**What you will do**
Would you retype the lines from the one that holds "Given: Go to 首页 via breadcrumb" to the final line of the entries below, both ends included and exactly as written, but without pictures?

[Collected data]

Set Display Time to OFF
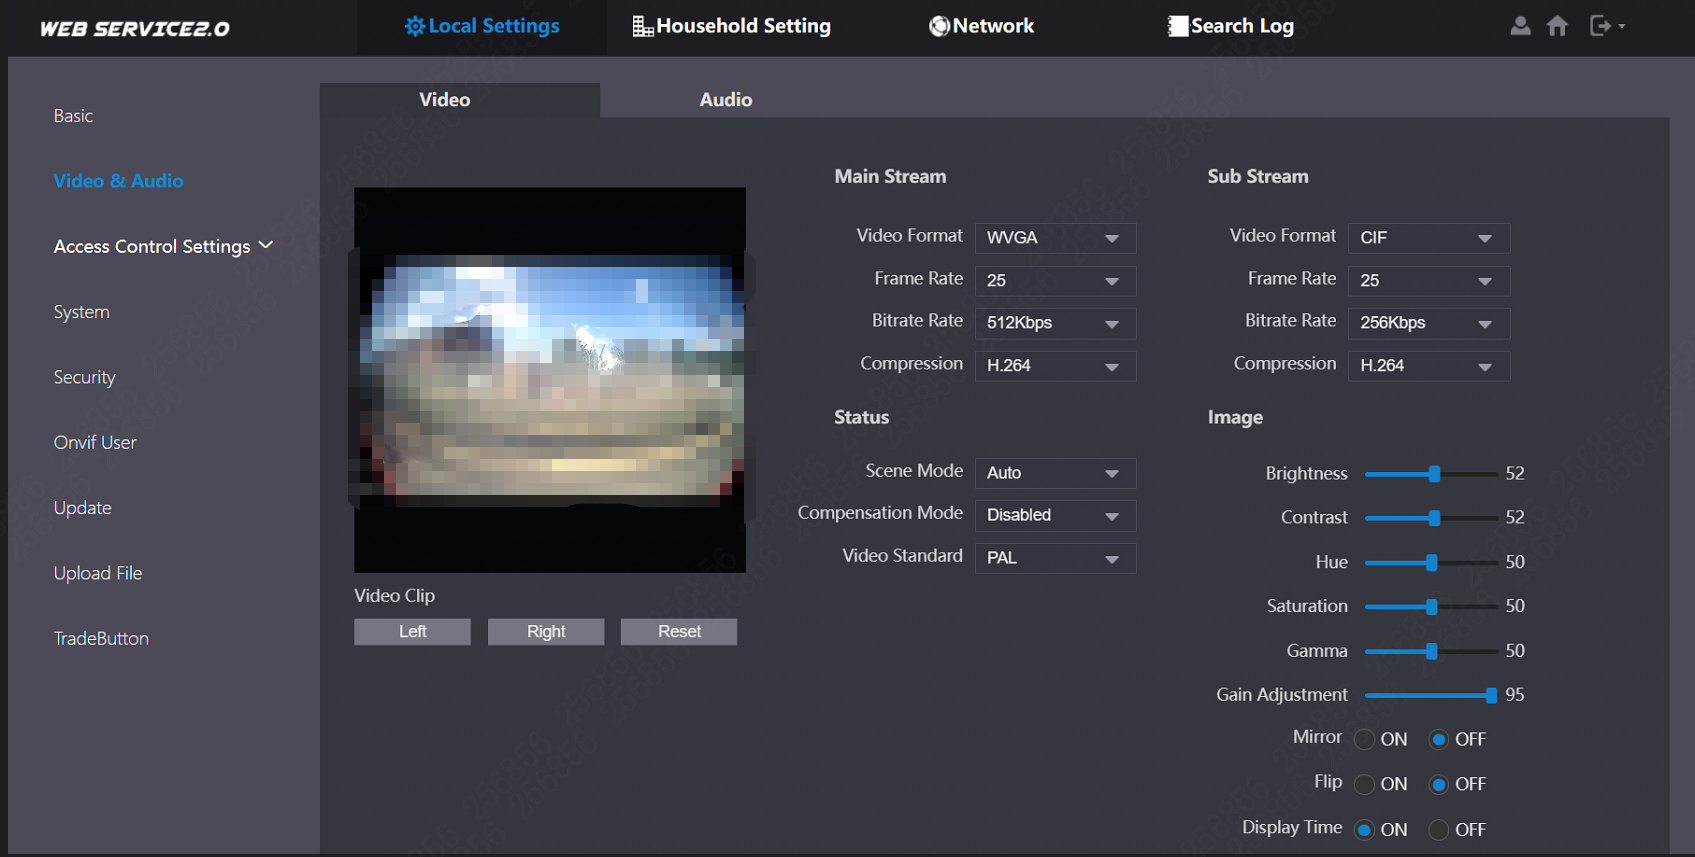 click(1438, 830)
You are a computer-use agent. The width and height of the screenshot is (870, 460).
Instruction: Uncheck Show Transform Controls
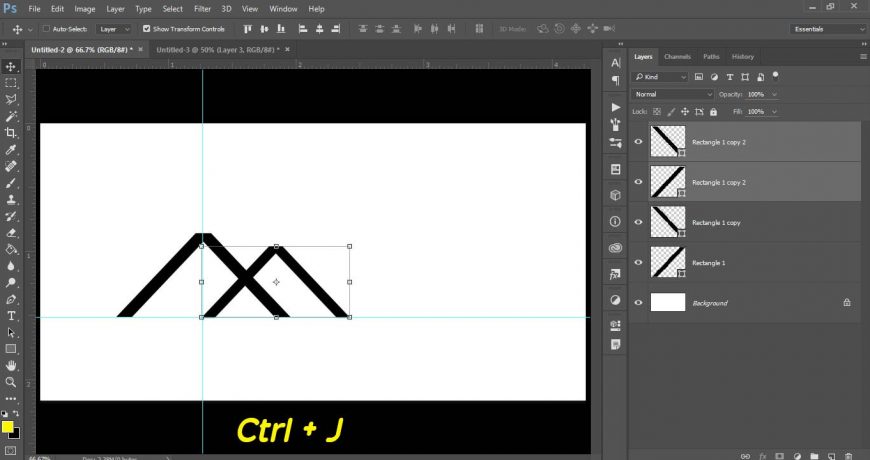pyautogui.click(x=147, y=29)
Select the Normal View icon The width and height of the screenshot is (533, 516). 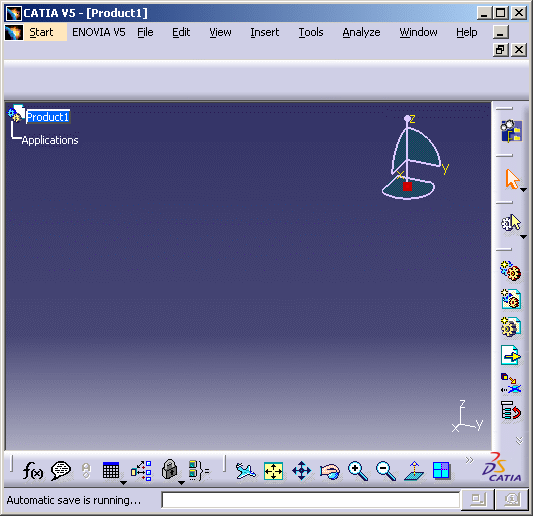click(414, 471)
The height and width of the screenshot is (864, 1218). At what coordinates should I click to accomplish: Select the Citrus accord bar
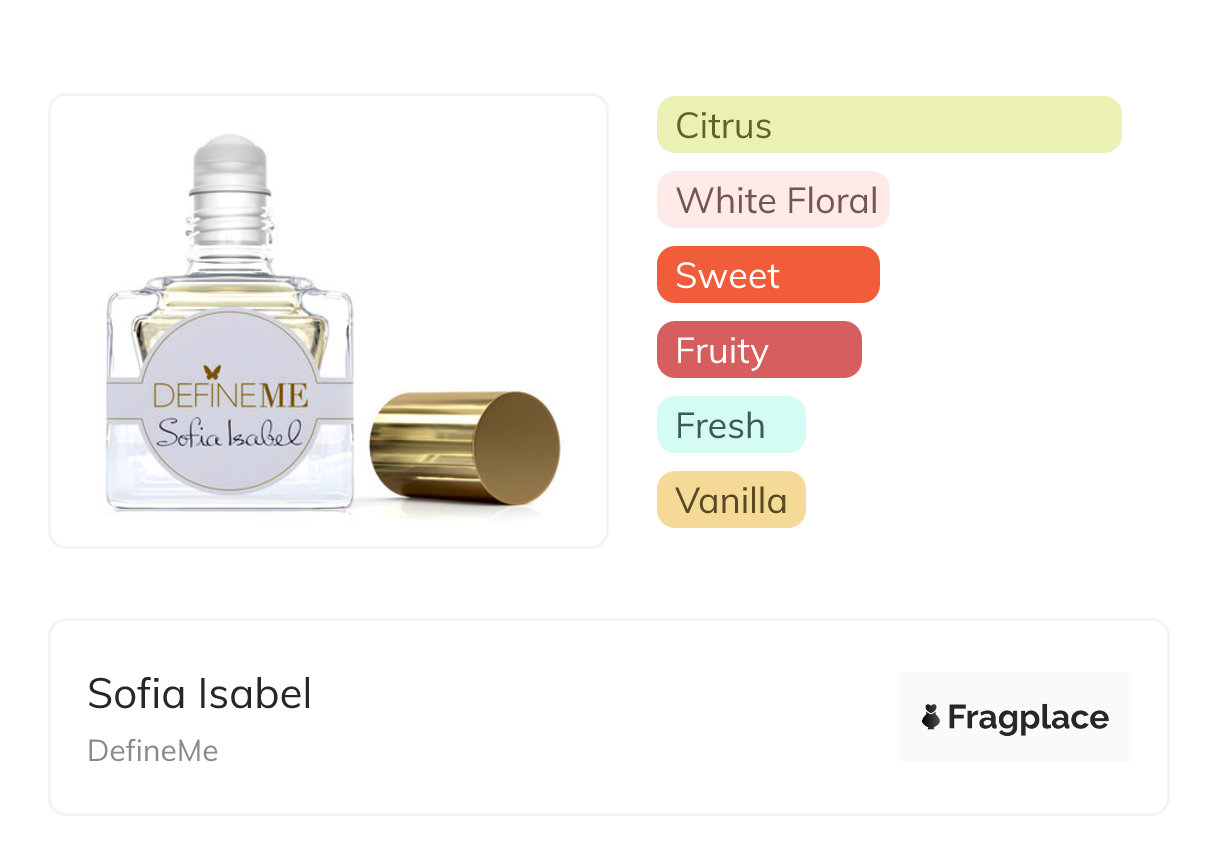coord(888,125)
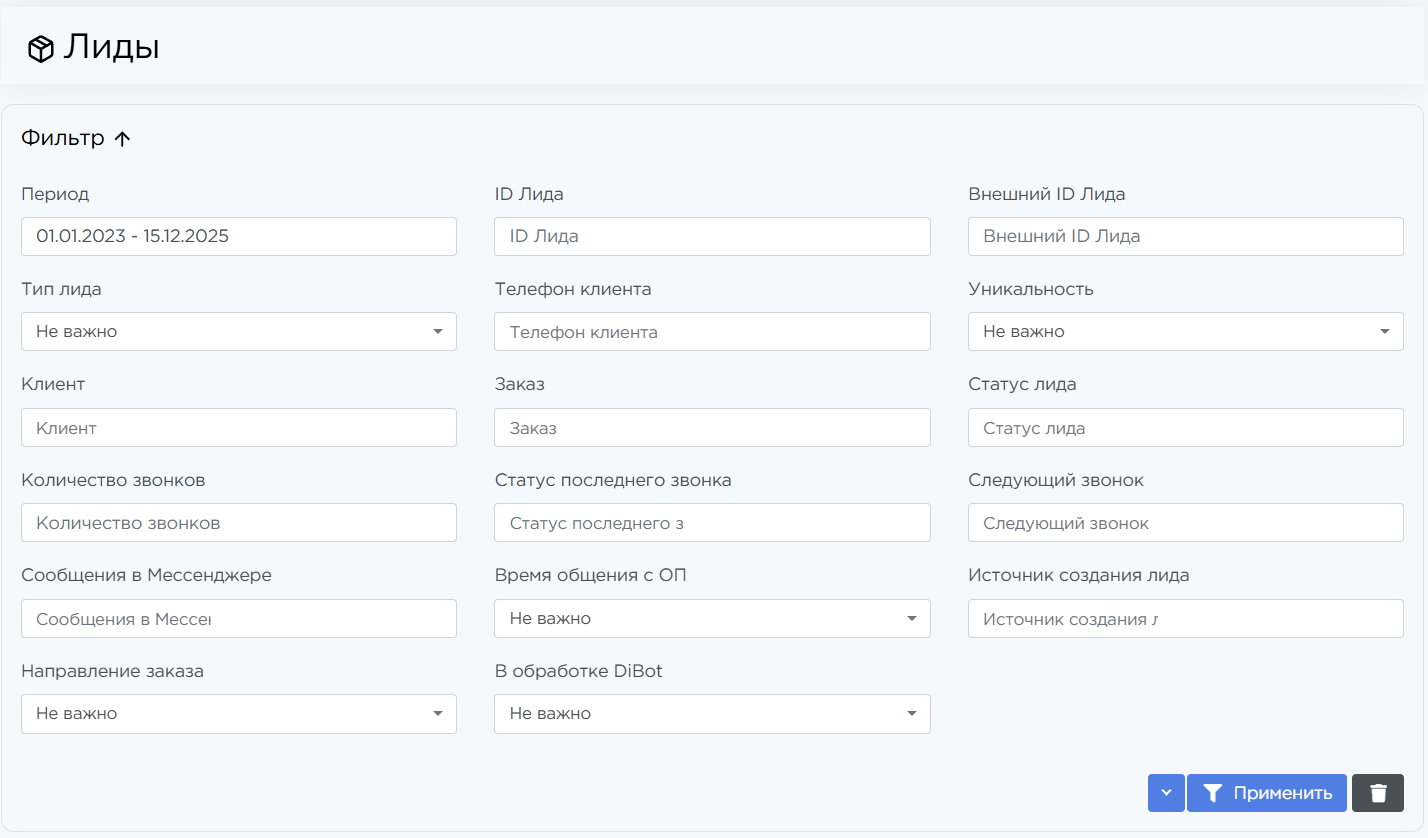The width and height of the screenshot is (1428, 838).
Task: Focus the Источник создания лида field
Action: (x=1185, y=618)
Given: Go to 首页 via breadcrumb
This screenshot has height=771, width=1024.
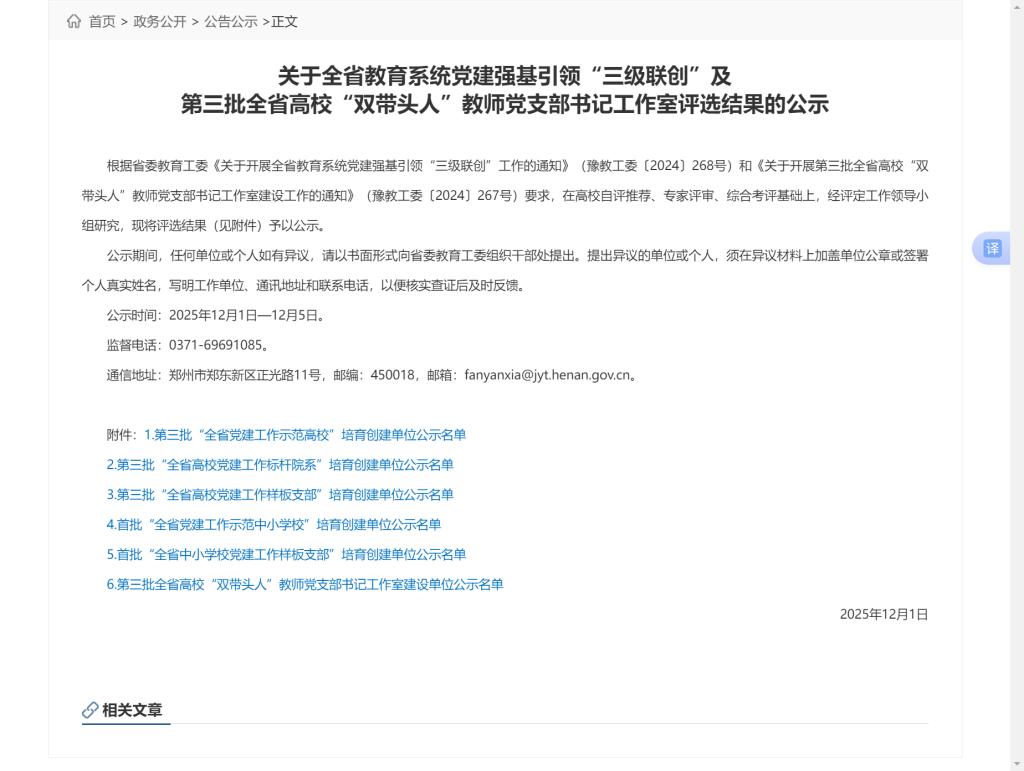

**Task result**
Given: Go to 首页 via breadcrumb
This screenshot has height=771, width=1024.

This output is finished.